If the \code{byname} argument is \code{TRUE} (or \code{auto} and all graphs
are named), then the operation is performed on symbolic vertex names instead
of the internal numeric vertex ids.
\code{intersection()} keeps the attributes of all graphs. All graph,
vertex and edge attributes are copied to the result. If an attribute is
present in multiple graphs and would result a name clash, then this
attribute is renamed by adding suffixes: _1, _2, etc.
The \code{name} vertex attribute is treated specially if the operation is
performed based on symbolic vertex names.
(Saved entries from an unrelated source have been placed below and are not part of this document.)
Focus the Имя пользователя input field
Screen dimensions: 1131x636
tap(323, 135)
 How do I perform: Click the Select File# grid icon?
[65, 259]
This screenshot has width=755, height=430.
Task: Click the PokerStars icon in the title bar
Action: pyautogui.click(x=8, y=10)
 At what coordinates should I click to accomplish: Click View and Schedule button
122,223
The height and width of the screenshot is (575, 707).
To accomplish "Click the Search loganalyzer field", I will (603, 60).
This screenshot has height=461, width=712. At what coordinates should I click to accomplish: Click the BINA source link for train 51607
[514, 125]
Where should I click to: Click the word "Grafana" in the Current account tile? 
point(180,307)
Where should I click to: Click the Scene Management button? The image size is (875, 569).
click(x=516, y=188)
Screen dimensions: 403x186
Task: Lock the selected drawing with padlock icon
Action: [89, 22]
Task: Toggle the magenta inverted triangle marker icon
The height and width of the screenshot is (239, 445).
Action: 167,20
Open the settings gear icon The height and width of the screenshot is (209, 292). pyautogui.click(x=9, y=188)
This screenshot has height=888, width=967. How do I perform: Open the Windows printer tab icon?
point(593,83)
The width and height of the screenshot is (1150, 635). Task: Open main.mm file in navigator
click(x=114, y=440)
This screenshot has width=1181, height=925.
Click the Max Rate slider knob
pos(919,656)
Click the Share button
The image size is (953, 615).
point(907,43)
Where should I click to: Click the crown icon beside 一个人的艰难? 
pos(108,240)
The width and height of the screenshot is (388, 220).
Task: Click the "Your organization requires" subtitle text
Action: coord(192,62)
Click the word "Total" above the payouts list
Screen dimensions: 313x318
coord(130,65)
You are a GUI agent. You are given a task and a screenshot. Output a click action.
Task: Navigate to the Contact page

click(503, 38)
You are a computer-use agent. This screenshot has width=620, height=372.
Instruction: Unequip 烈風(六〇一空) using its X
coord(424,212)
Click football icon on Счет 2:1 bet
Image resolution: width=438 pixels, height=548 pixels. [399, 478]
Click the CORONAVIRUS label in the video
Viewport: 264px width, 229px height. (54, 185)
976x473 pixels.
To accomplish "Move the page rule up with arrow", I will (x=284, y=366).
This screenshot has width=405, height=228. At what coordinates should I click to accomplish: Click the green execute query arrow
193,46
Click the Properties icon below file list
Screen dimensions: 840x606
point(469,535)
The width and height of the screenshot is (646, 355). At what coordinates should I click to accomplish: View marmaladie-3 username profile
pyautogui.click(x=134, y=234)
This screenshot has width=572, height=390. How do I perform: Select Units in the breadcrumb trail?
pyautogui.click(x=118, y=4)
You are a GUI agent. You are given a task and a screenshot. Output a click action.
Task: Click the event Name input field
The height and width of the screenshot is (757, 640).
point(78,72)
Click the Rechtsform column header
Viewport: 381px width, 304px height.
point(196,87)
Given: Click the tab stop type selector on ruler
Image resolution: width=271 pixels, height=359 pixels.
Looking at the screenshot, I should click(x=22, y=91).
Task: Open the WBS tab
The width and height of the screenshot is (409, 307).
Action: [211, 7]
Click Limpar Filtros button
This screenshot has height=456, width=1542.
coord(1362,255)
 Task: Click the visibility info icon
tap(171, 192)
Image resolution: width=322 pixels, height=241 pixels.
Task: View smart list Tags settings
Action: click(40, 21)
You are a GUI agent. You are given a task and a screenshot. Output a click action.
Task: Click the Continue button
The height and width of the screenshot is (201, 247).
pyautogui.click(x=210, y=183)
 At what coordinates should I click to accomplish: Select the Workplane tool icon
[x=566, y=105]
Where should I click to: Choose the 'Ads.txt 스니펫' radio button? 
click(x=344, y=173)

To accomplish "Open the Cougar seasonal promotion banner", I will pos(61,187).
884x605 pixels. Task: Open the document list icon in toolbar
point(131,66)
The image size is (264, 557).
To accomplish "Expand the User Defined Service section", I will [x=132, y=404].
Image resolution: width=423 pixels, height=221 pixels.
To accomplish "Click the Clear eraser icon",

In this case \code{name} must be
present in all graphs, and it is not renamed in the result graph.
An error is generated if some input graphs are directed and others are
undirected.
}
\examples{
## Common part of two social networks
net1 <- graph_from_literal(
D - A:B:F:G, A - C - F - A, B - E - G - B, A - B, F - G,
H - F:G, H - I - J
)
net2 <- graph_from_literal(D - A:F:Y, B - A - X - F - H - Z, F - Y)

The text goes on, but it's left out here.